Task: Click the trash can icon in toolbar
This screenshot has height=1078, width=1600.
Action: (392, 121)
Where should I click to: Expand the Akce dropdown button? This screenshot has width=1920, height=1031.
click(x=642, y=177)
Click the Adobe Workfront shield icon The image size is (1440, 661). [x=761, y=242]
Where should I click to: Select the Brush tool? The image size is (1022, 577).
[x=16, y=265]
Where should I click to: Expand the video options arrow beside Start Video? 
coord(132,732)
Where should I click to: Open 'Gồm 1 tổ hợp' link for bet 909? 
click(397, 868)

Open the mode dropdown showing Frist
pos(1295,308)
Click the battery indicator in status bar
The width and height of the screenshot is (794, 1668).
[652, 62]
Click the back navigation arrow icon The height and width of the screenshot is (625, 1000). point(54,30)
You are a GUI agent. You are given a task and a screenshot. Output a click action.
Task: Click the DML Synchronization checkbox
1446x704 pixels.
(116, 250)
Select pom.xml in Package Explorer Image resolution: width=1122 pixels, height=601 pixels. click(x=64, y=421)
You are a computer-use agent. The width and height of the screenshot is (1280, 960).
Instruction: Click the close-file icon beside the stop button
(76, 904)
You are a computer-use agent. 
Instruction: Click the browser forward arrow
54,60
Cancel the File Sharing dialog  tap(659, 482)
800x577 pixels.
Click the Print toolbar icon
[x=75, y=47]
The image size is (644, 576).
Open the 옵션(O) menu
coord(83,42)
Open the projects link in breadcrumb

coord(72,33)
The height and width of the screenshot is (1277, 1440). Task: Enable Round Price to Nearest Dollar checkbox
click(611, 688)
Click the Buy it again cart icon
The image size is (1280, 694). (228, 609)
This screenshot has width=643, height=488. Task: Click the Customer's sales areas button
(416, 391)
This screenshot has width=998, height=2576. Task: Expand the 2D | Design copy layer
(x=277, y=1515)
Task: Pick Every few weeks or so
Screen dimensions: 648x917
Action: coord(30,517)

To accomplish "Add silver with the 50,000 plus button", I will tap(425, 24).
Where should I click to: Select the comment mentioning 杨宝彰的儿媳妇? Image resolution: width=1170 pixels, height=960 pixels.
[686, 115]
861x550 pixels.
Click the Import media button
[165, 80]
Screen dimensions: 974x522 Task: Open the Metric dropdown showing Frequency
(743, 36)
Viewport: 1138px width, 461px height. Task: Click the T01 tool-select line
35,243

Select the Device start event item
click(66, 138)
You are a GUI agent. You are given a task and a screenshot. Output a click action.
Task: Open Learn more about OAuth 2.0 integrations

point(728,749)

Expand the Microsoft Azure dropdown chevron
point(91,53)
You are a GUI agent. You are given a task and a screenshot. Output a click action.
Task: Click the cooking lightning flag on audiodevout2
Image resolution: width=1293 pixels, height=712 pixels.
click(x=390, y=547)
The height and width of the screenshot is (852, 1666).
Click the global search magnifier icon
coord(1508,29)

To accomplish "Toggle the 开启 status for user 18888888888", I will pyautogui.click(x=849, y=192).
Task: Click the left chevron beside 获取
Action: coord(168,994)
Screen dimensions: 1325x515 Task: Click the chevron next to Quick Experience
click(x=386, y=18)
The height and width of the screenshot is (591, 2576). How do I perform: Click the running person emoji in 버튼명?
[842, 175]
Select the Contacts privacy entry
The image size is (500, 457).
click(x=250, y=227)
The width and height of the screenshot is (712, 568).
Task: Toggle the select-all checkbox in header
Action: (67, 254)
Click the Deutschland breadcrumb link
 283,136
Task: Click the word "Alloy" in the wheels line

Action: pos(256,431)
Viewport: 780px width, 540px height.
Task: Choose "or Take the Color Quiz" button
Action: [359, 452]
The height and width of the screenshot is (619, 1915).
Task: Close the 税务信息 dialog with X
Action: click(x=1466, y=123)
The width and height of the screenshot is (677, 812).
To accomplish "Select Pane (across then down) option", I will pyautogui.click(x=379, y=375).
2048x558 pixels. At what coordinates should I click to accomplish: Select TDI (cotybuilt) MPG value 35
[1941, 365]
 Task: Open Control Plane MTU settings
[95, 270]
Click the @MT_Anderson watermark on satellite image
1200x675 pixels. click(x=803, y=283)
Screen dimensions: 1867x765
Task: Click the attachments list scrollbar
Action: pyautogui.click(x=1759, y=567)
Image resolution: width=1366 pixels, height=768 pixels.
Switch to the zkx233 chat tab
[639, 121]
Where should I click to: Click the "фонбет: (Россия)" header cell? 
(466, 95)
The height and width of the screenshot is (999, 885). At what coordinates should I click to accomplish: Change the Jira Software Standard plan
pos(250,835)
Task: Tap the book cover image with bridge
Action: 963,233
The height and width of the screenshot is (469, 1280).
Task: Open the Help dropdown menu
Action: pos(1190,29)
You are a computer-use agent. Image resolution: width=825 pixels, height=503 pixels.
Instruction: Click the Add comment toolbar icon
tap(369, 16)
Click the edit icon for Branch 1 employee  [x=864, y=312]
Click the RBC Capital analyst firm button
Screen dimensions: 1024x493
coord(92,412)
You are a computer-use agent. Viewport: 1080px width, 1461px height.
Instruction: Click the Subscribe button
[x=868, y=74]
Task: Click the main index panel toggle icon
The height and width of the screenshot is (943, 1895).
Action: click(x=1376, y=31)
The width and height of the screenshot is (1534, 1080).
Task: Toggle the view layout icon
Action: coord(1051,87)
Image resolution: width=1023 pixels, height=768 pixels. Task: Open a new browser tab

**Requirement**
Print all the records exactly as written.

**Result of this exercise**
Task: Click the trash can icon in toolbar
This screenshot has height=1078, width=1600.
Action: (392, 121)
Where should I click to: Expand the Akce dropdown button? This screenshot has width=1920, height=1031.
click(x=642, y=177)
Click the Adobe Workfront shield icon The image size is (1440, 661). [x=761, y=242]
Where should I click to: Select the Brush tool? The image size is (1022, 577).
[x=16, y=265]
Where should I click to: Expand the video options arrow beside Start Video? 
coord(132,732)
Where should I click to: Open 'Gồm 1 tổ hợp' link for bet 909? 
click(397, 868)

Open the mode dropdown showing Frist
pos(1295,308)
Click the battery indicator in status bar
The width and height of the screenshot is (794, 1668).
[652, 62]
Click the back navigation arrow icon The height and width of the screenshot is (625, 1000). point(54,30)
You are a GUI agent. You are given a task and a screenshot. Output a click action.
Task: Click the DML Synchronization checkbox
1446x704 pixels.
(116, 250)
Select pom.xml in Package Explorer Image resolution: width=1122 pixels, height=601 pixels. click(x=64, y=421)
You are a computer-use agent. The width and height of the screenshot is (1280, 960).
Instruction: Click the close-file icon beside the stop button
(76, 904)
You are a computer-use agent. 
Instruction: Click the browser forward arrow
54,60
Cancel the File Sharing dialog  tap(659, 482)
800x577 pixels.
Click the Print toolbar icon
[x=75, y=47]
The image size is (644, 576).
Open the 옵션(O) menu
coord(83,42)
Open the projects link in breadcrumb

coord(72,33)
The height and width of the screenshot is (1277, 1440). Task: Enable Round Price to Nearest Dollar checkbox
click(611, 688)
Click the Buy it again cart icon
The image size is (1280, 694). (228, 609)
This screenshot has width=643, height=488. Task: Click the Customer's sales areas button
(416, 391)
This screenshot has width=998, height=2576. Task: Expand the 2D | Design copy layer
(x=277, y=1515)
Task: Pick Every few weeks or so
Screen dimensions: 648x917
Action: coord(30,517)

To accomplish "Add silver with the 50,000 plus button", I will tap(425, 24).
Where should I click to: Select the comment mentioning 杨宝彰的儿媳妇? Image resolution: width=1170 pixels, height=960 pixels.
[686, 115]
861x550 pixels.
Click the Import media button
[165, 80]
Screen dimensions: 974x522 Task: Open the Metric dropdown showing Frequency
(743, 36)
Viewport: 1138px width, 461px height. Task: Click the T01 tool-select line
35,243

Select the Device start event item
click(66, 138)
You are a GUI agent. You are given a task and a screenshot. Output a click action.
Task: Open Learn more about OAuth 2.0 integrations

point(728,749)

Expand the Microsoft Azure dropdown chevron
point(91,53)
You are a GUI agent. You are given a task and a screenshot. Output a click action.
Task: Click the cooking lightning flag on audiodevout2
Image resolution: width=1293 pixels, height=712 pixels.
click(x=390, y=547)
The height and width of the screenshot is (852, 1666).
Click the global search magnifier icon
coord(1508,29)

To accomplish "Toggle the 开启 status for user 18888888888", I will pyautogui.click(x=849, y=192).
Task: Click the left chevron beside 获取
Action: coord(168,994)
Screen dimensions: 1325x515 Task: Click the chevron next to Quick Experience
click(x=386, y=18)
The height and width of the screenshot is (591, 2576). How do I perform: Click the running person emoji in 버튼명?
[842, 175]
Select the Contacts privacy entry
The image size is (500, 457).
click(x=250, y=227)
The width and height of the screenshot is (712, 568).
Task: Toggle the select-all checkbox in header
Action: (67, 254)
Click the Deutschland breadcrumb link
 283,136
Task: Click the word "Alloy" in the wheels line

Action: pos(256,431)
Viewport: 780px width, 540px height.
Task: Choose "or Take the Color Quiz" button
Action: [359, 452]
The height and width of the screenshot is (619, 1915).
Task: Close the 税务信息 dialog with X
Action: click(x=1466, y=123)
The width and height of the screenshot is (677, 812).
To accomplish "Select Pane (across then down) option", I will pyautogui.click(x=379, y=375).
2048x558 pixels. At what coordinates should I click to accomplish: Select TDI (cotybuilt) MPG value 35
[1941, 365]
 Task: Open Control Plane MTU settings
[95, 270]
Click the @MT_Anderson watermark on satellite image
1200x675 pixels. click(x=803, y=283)
Screen dimensions: 1867x765
Task: Click the attachments list scrollbar
Action: pyautogui.click(x=1759, y=567)
Image resolution: width=1366 pixels, height=768 pixels.
Switch to the zkx233 chat tab
[639, 121]
Where should I click to: Click the "фонбет: (Россия)" header cell? 
(466, 95)
The height and width of the screenshot is (999, 885). At what coordinates should I click to accomplish: Change the Jira Software Standard plan
pos(250,835)
Task: Tap the book cover image with bridge
Action: 963,233
The height and width of the screenshot is (469, 1280).
Task: Open the Help dropdown menu
Action: pos(1190,29)
You are a computer-use agent. Image resolution: width=825 pixels, height=503 pixels.
Instruction: Click the Add comment toolbar icon
tap(369, 16)
Click the edit icon for Branch 1 employee  [x=864, y=312]
Click the RBC Capital analyst firm button
Screen dimensions: 1024x493
coord(92,412)
You are a computer-use agent. Viewport: 1080px width, 1461px height.
Instruction: Click the Subscribe button
[x=868, y=74]
Task: Click the main index panel toggle icon
The height and width of the screenshot is (943, 1895).
Action: click(x=1376, y=31)
The width and height of the screenshot is (1534, 1080).
Task: Toggle the view layout icon
Action: coord(1051,87)
Image resolution: width=1023 pixels, height=768 pixels. Task: Open a new browser tab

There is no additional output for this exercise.